4649 posts since 11/20/2004

By buying with no clear return policy, you made a critical mistake. At this point, you are strictly dependent on the kindness of the seller. I would hope he wants a happy customer, but in today's business world, too many want your money above all else. If you received what was represented to you, at the agreed price, he met his obligation.
If the seller stands firm, your choices would be to alter the sound through setup changes or just put it back up for sale. You can offer free shipping and the extra tuners with what you offered your seller, and possibly make a profit.

Jul 24, 2021 - 7:12:36 PM

12137 posts since 6/2/2008

I guess it's not this one with plugged cam holes, because this was listed with 30-day return.

Jul 25, 2021 - 8:36:42 AM

14183 posts since 10/30/2008

Returning a banjo because you don't like the sound is a big ask of a seller. Unless it has been negotiated pre-sale, IN WRITING, that the banjo can be returned FOR ANY REASON, I don't think the seller is being unreasonable.

Putting in tuners is certainly "altering" in my book. Whether for better or for worse isn't the issue.

Why on earth did the buyer install tuners before deciding if he was keeping the banjo?

I'm with the seller on this one.

Jul 25, 2021 - 9:29:36 AM

rcc56

USA

3691 posts since 2/20/2016

The buyer did not install any tuners. He simply included them [and they are period correct for the instrument] in the case pocket as a gesture of good will.  But I would say that at this point, it doesn't matter what any of us might think about who is "right" and who is "wrong."

At any rate, the deal has gone south, and if the buyer and seller don't come to an amicable agreement, which seems unlikely, the buyer will have to keep the instrument.  If he tries to force the issue, there is a risk that the buyer will not return his money if the banjo is returned.   If the buyer doesn't like the instrument, he will be much safer putting it up for sale himself.

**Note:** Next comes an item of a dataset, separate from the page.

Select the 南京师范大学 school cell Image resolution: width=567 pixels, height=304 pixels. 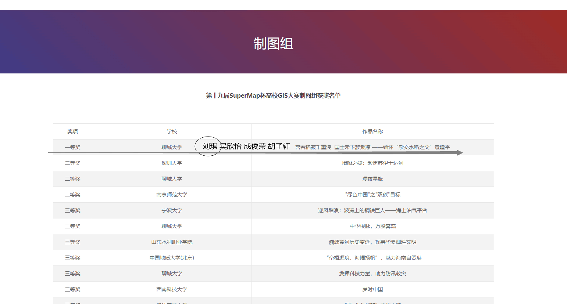point(172,195)
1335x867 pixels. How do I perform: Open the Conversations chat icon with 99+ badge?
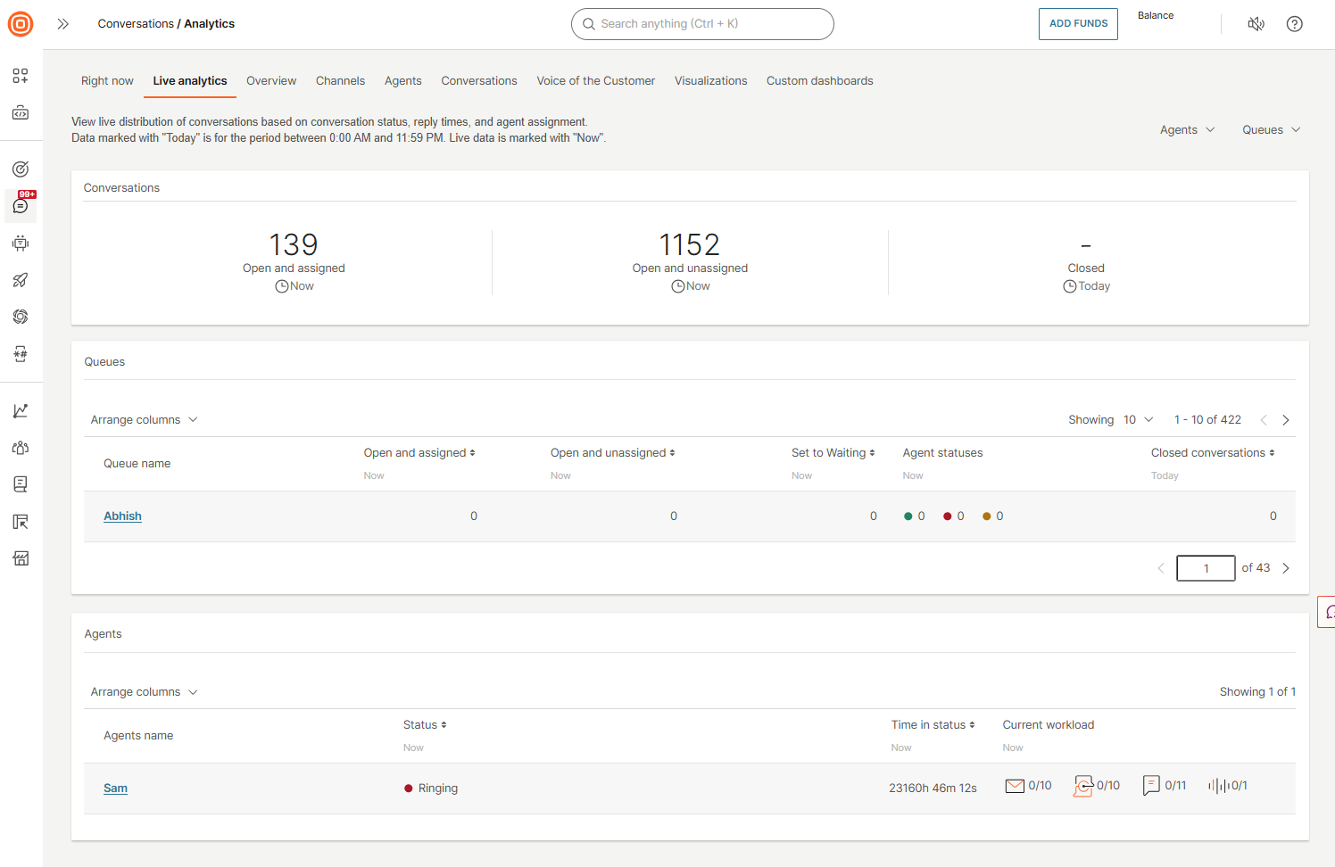20,206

Edited by - rcc56 on 07/25/2021 09:44:05

Jul 25, 2021 - 9:48:43 AM

rcc56

USA

3691 posts since 2/20/2016

Please observe my correction:
quote:
Originally posted by rcc56

 

At any rate, the deal has gone south, and if the buyer and seller don't come to an amicable agreement, which seems unlikely, the buyer will have to keep the instrument.  If he tries to force the issue, there is a risk that the seller will not return the buyer's money if the banjo is returned.   If the buyer doesn't like the instrument, he will be much safer putting it up for sale himself.


Edited by - rcc56 on 07/25/2021 09:50:12

Jul 25, 2021 - 12:39:11 PM

O.D.

USA

3613 posts since 10/29/2003

If sound is the only
Issue with a perfectly fine banjo,its on the buyer.
Banjo players are always chasing the optimal sound of their instruments and can for the most part be adjusted or set up to get what your looking for
IMHO
Everett

Jul 25, 2021 - 7:59:02 PM

12137 posts since 6/2/2008

quote:
Originally posted by Darryl Hattenhauer

Don't reputable dealers take back things that just didn't sound good to the buyer?


Many eBay sellers are not actual "dealers" in used instruments. They acquire items, sometimes in estate sales, and resell them as-is.

Maybe that's the case with your seller.

I don't think it's possible to list an item on eBay without stating the return policy. It's a required item in the listing process. Either No Returns or returns within a specified number of days.

So if this was eBay, as implied by one of your previous messages, it HAD to have said something about returns.

Can you point to the listing?

Jul 26, 2021 - 12:55:31 PM

183 posts since 1/11/2006

Thanks for all the info--from both sides. They show me that I've made a lot of wrong assumptions.